Nem todo órgão público precisa ser “chapa branca”: o caso de Taiwan

Em Taiwan, o governo do presidente Ma lançou um plano de vouchers para combater a crise. Obviamente, o presidente acha o plano um sucesso. Contudo, um de seus ministérios acaba de lançar um relatório contestando todo este otimismo.

President Ma Ying-jeou (馬英九) yesterday lauded the government’s consumer voucher program, despite a Ministry of Audit report this week questioning the effectiveness of the scheme.

The ministry’s Audit Report 2008 identified several flaws in government spending, including the NT$3,600 consumer vouchers that were issued to eligible residents ahead of the Lunar New Year. The report said the policy was cooked up in a hasty manner and its effects remained to be seen.

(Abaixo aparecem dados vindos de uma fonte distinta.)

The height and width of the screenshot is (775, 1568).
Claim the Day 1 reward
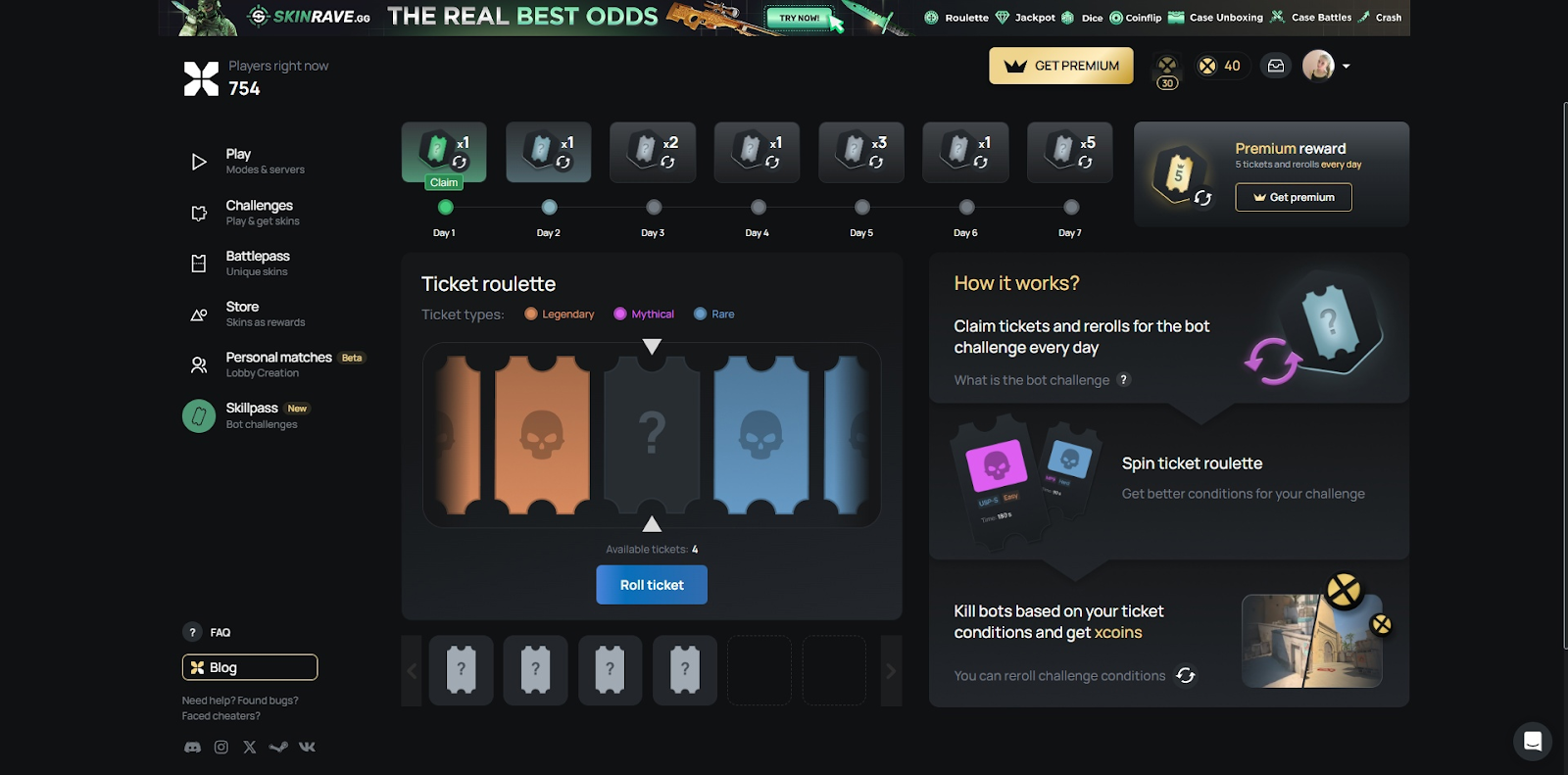click(x=444, y=182)
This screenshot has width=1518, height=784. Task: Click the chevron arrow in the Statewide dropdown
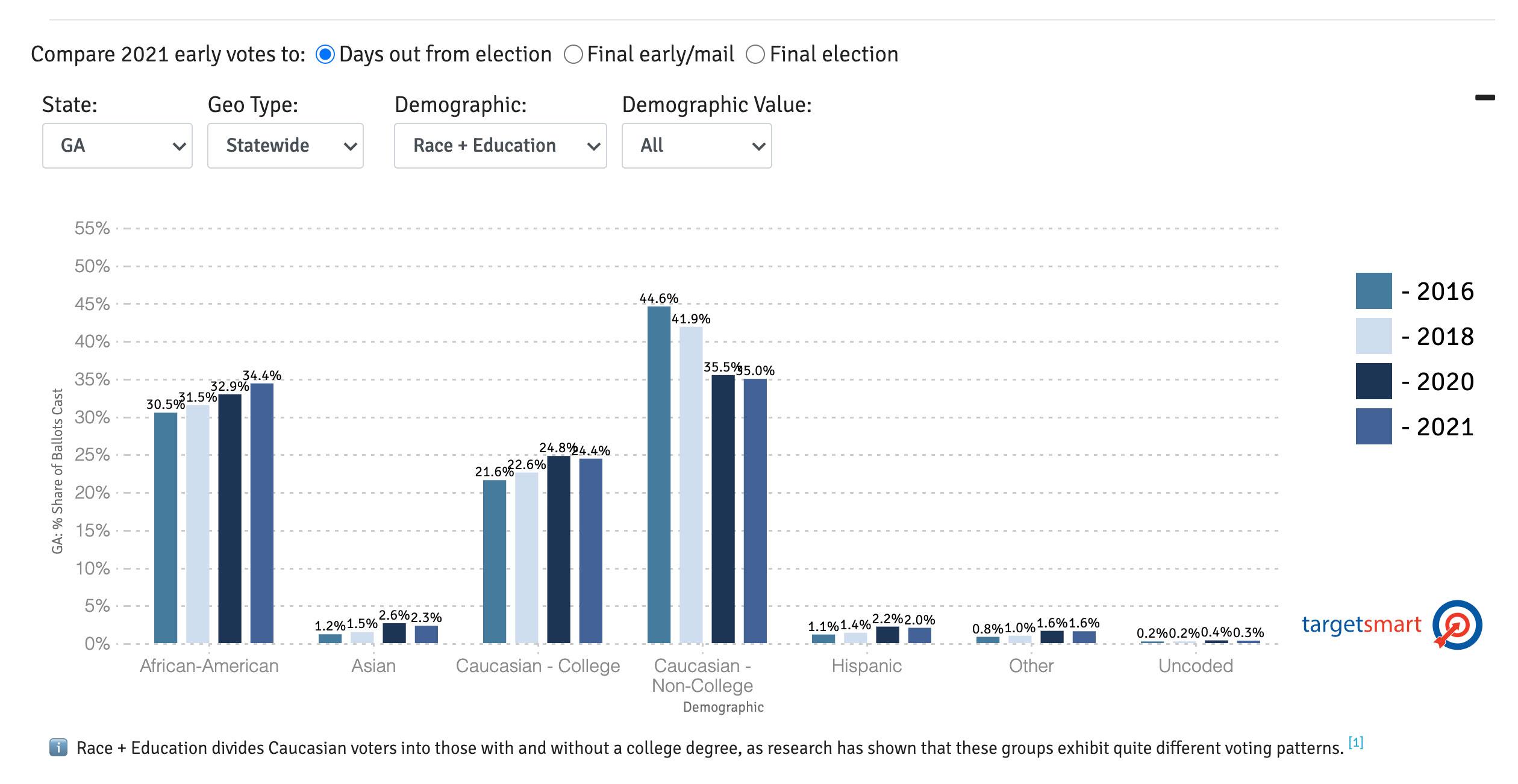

However, Ma did not mention the ministry’s report during his meeting with the board of directors of the Chinese National Federation of Industries at the Presidential Office yesterday.

Ma told the guests that the consumer vouchers “have reached the target of boosting GDP by 0.6 percentage points” and that they helped stimulate consumer spending.

“Public support for the vouchers is high. The vouchers were issued at the right time — right before the Lunar New Year. They have benefited the leisure, wholesale and general merchandise sectors,” Ma said. “When I visited places around the country, everybody asked me to do it again. Some even said they should be issued three times a year.”

O argumento do presidente é o mais populista possível. Se uma lágrima escorreu do olho de algum velhinho do interior, o plano é um sucesso. Há quem chame isto de “avaliação de projetos sociais não-neoclássica”. Há quem chame isto de “apenas um ponto-de-vista plural“. Mas há quem chame isto de wishful thinking. Afinal, pluralismo, para esta gente, só vale quando a prática é não-plural, quando órgãos públicos são aparelhados, etc.

Se o plano do presidente Ma funcionou ou não é uma questão que cabe aos bons economistas (os que usam, sim, estatística, teste de hipóteses, estas coisas que se aprende no começo do curso, como um alfabeto no maternal) responder.